Exploring Your Research Questions

Part I: Exploration

1. Identify the issue or problem that you plan to focus on in your research project.
I plan to focus on the unreported killings in the urban community.

2. What is your personal connection to and interest in this topic?
My personal connection to this topic is that I lived in the Englewood neighborhood and always hear or see things happened but is never reported on the news.

3. What opinions do you already hold about this topic?
I feel that the media don’t think the killings aren’t newsworthy because everybody heard it before. Its like “old news”. So they focus their attention on something else like Britney Spears instead of more important factors.

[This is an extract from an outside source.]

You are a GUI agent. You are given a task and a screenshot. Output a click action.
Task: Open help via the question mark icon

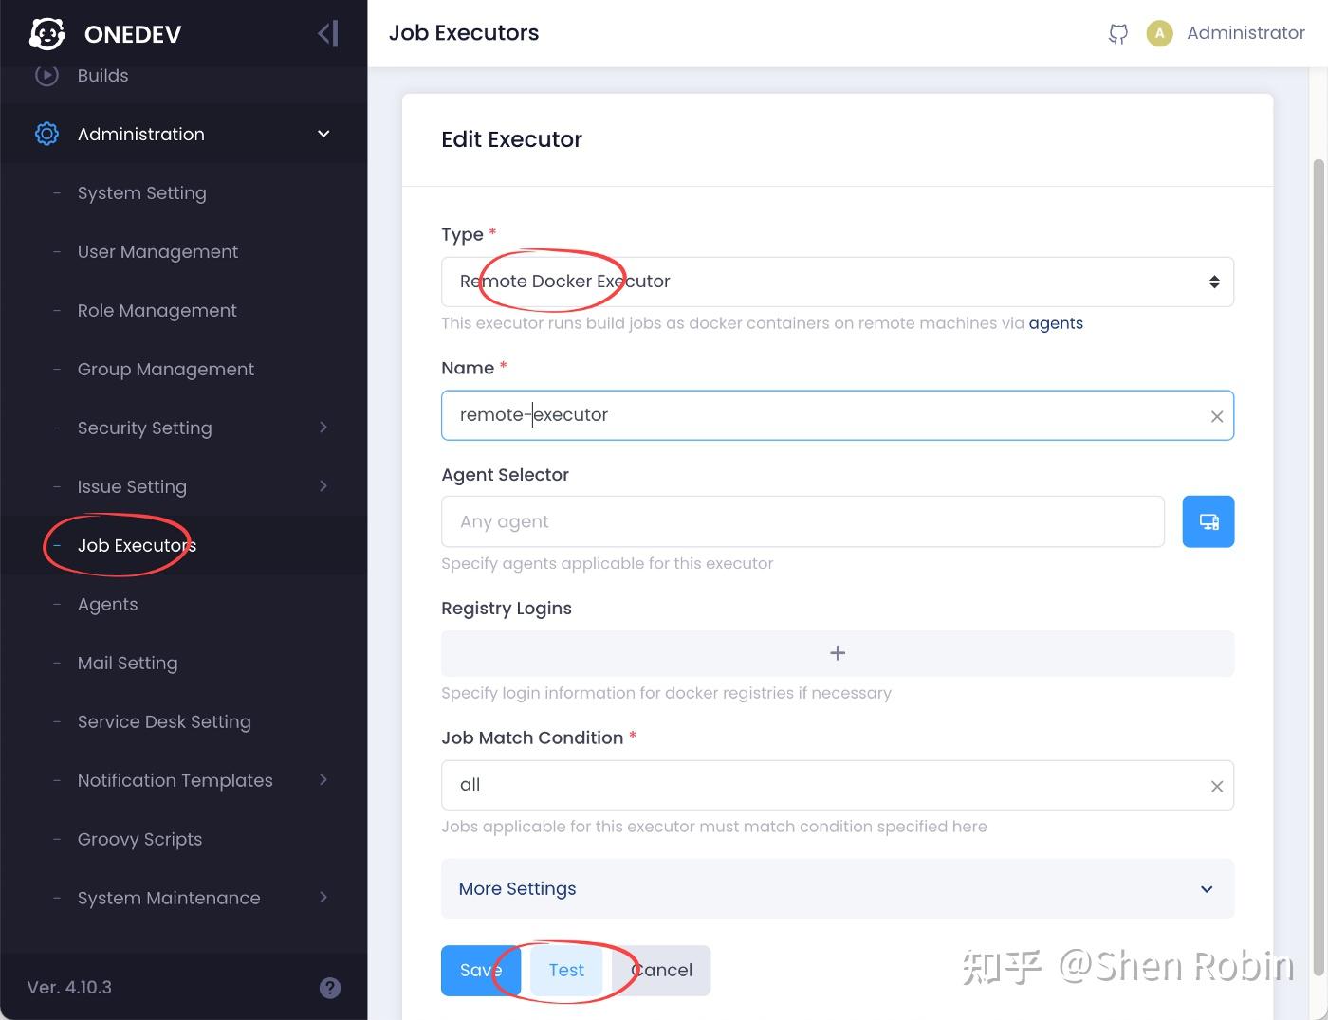330,987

4. What knowledge do you already have about this topic. What are your main
questions about this topic? What are you most curious about?
I know and heard a lot of shootings by my house that are never reported. My main question is why do the media feel that stuff like this isn’t worthy of their time.

6. Within what scholarly discipline (such as history, biology, psychology) do you expect to do most of your research? How does this discipline approach or study this topic?
I don’t have a clue but I am willing to find out.

7. How could you research this topic outside the library (for example, through interviews and/or observations)?

Of course you can. I can interview a lot of people to help me out and give me stories, feedback, and personal accounts of killings or shootings they heard or saw that never got reported.

Part II: Focusing Write an initial claim, or an open-ended question, to guide your research on this topic. Make it specific but exploratory. Remember that a good claim opens up an area of inquiry about a topic; a claim should invite evidence, support, and debate.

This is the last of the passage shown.